Neste contexto enquadrado por “compromissos explícitos com a integridade dos sistemas ecológicos e construção de um mundo mais justo, ético e com harmonia, situa-se a educação ambiental como proposta e resposta educativa para um desenvolvimento que prevê um presente/futuro sustentável; (…)”. “A educação ambiental, cremos, é uma oportunidade – entre outras – para que seja exequível assentar a educação e a sociedade sobre novas bases filosóficas, epistemológicas e antropológicas: criadora e impulsionadora de novos pontos de vista e estratégias no diálogo educação-ambiente, inspiradora de novos conteúdos e métodos pedagógicos, geradora de iniciativas solidárias e de responsabilidades partilhadas, promotora de coesão e integração social, garante de direitos e liberdades cívicas, possibilitando uma ética ecológica biocêntrica, etc.” (Caride e Meira, 2004).

Desta forma a escola é um lugar privilegiado onde se pode promover e experimentar projetos e programas que tenham, em si mesmo, um extraordinário valor educativo para intervir nas políticas locais de acordo com os princípios de corresponsabilização para sociedades ambientalmente responsáveis e socialmente justas, proporcionando aos jovens o seu envolvimento nos processos de decisão. Para tal as escolas têm ferramentas ao seu dispor para suportar os seus projetos em documentos orientadores como o Referencial de Educação Ambiental para a Sustentabilidade, Estratégia Nacional de Educação para a Cidadania e a Estratégia Nacional de Educação Ambiental.
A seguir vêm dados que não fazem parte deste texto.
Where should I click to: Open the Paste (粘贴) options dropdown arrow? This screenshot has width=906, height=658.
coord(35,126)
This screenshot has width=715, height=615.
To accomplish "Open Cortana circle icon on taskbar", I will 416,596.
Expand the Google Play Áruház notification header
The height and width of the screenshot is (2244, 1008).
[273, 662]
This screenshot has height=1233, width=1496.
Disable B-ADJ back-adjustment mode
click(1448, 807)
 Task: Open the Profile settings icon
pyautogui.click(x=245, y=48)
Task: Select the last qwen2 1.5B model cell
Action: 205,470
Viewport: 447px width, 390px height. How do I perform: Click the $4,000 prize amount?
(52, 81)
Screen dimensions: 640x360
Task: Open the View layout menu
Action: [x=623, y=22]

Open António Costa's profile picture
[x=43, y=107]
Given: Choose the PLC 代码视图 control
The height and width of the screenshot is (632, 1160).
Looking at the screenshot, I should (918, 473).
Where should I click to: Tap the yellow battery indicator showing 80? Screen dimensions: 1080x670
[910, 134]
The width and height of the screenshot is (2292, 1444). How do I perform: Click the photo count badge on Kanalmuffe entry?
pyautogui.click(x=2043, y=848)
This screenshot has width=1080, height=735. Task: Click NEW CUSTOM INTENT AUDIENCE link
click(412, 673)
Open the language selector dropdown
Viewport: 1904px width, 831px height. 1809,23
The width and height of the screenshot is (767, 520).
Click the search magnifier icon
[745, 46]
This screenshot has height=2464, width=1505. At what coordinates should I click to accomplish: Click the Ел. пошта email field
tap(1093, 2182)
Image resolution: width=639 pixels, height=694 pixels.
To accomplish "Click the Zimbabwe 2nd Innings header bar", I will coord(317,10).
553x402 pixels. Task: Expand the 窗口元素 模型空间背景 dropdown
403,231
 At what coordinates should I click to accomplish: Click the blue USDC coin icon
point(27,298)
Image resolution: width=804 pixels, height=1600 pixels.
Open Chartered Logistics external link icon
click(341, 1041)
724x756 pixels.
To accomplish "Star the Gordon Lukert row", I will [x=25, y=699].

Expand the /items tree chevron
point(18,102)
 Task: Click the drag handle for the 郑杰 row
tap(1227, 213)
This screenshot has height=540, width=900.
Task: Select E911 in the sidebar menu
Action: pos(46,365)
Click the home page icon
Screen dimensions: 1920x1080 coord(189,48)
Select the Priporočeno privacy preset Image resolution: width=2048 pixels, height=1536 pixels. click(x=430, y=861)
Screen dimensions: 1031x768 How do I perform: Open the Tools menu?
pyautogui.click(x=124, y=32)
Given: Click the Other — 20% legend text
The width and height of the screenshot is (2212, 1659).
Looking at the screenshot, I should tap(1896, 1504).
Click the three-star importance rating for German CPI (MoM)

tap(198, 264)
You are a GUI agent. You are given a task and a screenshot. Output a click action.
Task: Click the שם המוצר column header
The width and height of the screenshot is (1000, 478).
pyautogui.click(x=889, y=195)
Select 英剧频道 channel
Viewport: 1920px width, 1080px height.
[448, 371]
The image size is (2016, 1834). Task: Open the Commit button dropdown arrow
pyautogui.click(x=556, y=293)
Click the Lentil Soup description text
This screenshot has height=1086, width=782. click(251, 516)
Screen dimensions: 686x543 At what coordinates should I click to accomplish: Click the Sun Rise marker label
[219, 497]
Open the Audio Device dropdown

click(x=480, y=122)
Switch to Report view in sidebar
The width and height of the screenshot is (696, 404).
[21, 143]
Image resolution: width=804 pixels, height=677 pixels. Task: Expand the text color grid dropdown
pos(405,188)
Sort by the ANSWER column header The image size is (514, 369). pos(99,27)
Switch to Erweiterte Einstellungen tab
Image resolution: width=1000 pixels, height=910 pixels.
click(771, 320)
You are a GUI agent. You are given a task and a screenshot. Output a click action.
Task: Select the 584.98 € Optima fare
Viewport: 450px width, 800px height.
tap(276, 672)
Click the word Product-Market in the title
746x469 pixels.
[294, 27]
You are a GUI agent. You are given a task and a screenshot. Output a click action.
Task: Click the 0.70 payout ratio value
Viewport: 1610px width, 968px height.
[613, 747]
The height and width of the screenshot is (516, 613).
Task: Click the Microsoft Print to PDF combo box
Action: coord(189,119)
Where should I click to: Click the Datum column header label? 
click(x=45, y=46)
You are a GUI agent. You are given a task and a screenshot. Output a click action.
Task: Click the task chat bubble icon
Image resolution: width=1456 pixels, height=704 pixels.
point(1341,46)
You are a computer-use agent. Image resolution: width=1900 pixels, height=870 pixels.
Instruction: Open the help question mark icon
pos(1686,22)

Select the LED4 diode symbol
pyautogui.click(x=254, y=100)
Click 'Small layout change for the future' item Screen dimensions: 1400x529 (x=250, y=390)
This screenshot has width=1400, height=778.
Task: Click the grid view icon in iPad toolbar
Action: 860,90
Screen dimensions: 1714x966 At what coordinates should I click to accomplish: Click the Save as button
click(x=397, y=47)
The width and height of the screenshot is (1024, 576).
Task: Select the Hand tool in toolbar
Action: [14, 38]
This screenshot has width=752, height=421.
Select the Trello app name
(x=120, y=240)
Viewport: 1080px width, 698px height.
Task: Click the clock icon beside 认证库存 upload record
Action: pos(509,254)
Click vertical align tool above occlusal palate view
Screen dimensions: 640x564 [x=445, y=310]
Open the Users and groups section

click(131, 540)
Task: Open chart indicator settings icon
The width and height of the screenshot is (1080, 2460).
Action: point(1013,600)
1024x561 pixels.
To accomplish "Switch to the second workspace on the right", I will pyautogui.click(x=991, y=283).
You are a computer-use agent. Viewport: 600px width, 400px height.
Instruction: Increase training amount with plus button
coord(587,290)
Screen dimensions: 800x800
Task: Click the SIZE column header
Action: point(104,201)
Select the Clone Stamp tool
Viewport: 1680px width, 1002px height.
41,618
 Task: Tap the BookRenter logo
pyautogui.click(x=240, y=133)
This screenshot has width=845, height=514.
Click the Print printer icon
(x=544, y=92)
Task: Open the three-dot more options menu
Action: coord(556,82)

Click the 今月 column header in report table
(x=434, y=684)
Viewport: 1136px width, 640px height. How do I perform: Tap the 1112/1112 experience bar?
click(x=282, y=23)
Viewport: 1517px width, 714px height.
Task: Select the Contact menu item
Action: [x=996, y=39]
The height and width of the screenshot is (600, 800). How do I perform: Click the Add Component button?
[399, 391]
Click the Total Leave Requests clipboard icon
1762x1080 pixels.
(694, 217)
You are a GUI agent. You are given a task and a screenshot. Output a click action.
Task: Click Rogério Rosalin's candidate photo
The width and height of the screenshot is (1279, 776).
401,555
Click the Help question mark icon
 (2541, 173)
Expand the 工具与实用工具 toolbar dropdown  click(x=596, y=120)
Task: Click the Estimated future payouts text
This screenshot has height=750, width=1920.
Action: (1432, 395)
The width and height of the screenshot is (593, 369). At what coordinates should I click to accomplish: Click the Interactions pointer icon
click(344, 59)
A implicação dos órgãos de gestão das escolas tem especial relevância neste processo que deve levar a repensar a filosofia ambiental da Escola, assumindo compromissos, através de linhas orientadoras no projeto educativo, de forma a tornar possíveis as melhores soluções socioambientais no contexto escolar e na comunidade, em primeiro lugar pelo papel que desenvolvem a nível do conhecimento e compreensão da realidade e, por outro lado, porque a comunidade educativa constitui um modelo simplificado de sociedade no qual é possível avaliar processos e soluções em pequena escala.

Entender os processos participativos como processos educativos perante a problemática socioambiental obriga-nos a trabalhar os aspetos do processo e não para os fins. Nesta perspetiva, mais do que as leis ou imposições, são importantes novas formas de gestão democrática, as quais devem incluir a Educação Ambiental como potenciadora de uma nova consciência crítica e emancipadora por parte dos cidadãos.

Nas estratégias locais de sustentabilidade, todo o processo participativo deverá ser entendido como um processo socioeducativo. É outra forma de educar para um novo paradigma de participação social e de decisão democrática. (Ramos Pinto, J. e Meira Cartea, P.; 2004)

Joaquim Ramos Pinto

Presidente da Direção Nacional | ASPEA

Nota: os artigos publicados na secção opinião são da inteira responsabilidade dos seus autores.